L’oeuvre : Misconceivable, d’Eric Wurm
L’emplacement : rive sud, au Pellerin, sur l’écluse entre la Loire et le canal de La Martinière
En un mot : Ironique
Et encore : La première fois que j’ai vu le « Bateau mou », comme tout le monde appelle cette œuvre, j’ai tout simplement éclaté de rire. Il est irrésistible, ce voilier qui se tend, se courbe, fait des efforts j’allais dire surhumains pour s’échapper de son écluse et de son canal (de La Martinière). Tout cela sous l’oeil que je devine goguenard d’une petite flotille qui l’attend sur le fleuve… qui l’attend ou qui le nargue ? Un véritable tableau absurde. J’adore !
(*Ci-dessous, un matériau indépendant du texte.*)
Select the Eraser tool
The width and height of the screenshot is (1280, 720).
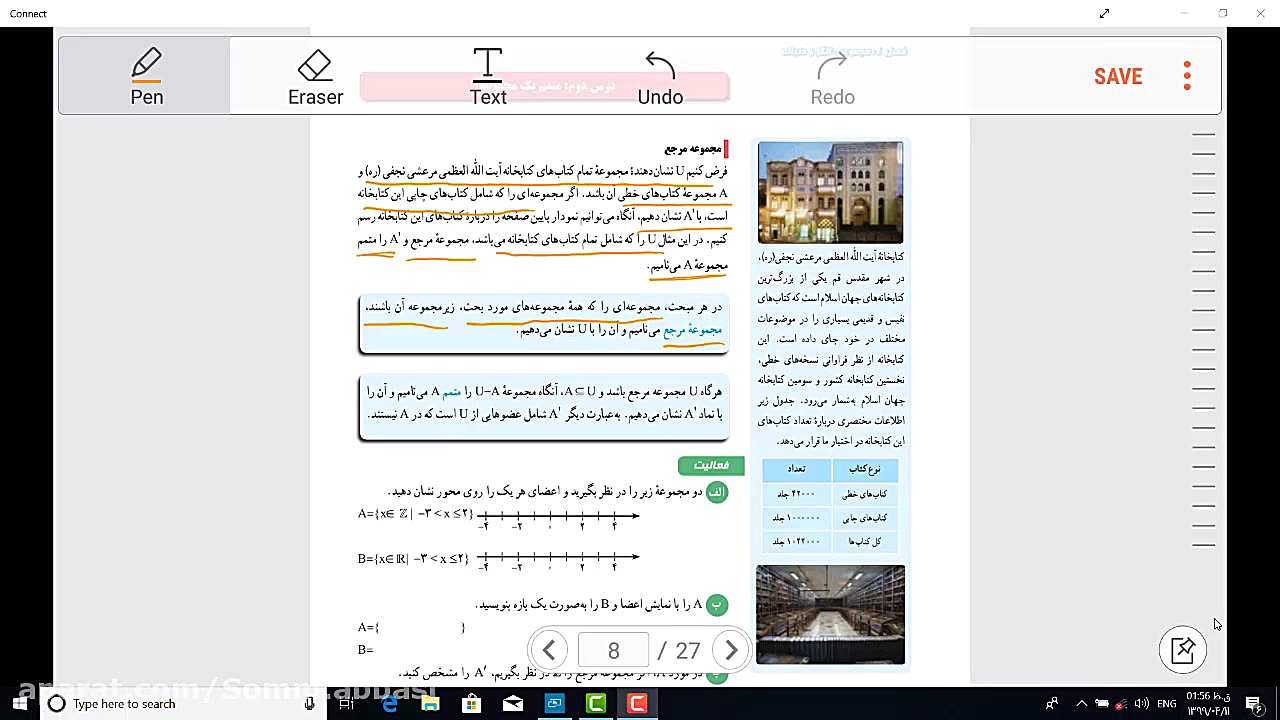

L’oeuvre : L’Observatoire, de Tadashi Kawamata
L’emplacement : rive nord, à Lavau-sur-Loire, entre l’étier de Lavau et le canal de la Taillée
En un mot : Perspective(s)
Et encore : A Lavau, la Loire n’est pas tout près. Suite à l’envasement et aux différents travaux dans le chenal et l’estuaire, une vaste zone marécageuse s’étend aujourd’hui entre le bourg, pourtant ancien port fluvial assez important, et la rive devenue inaccessible. L’Observatoire de Tadashi Kawamata offre un nouveau regard vers le fleuve, sur les prés inondables et les innombrables cours d’eau. Grâce à un cheminement de 800 m du village jusqu’à l’observatoire, un platelage en bois surélevé de 40 cm au-dessus du sol, on s’immerge petit à petit dans cette nature faite de prairies et de roselières… et de grand silence.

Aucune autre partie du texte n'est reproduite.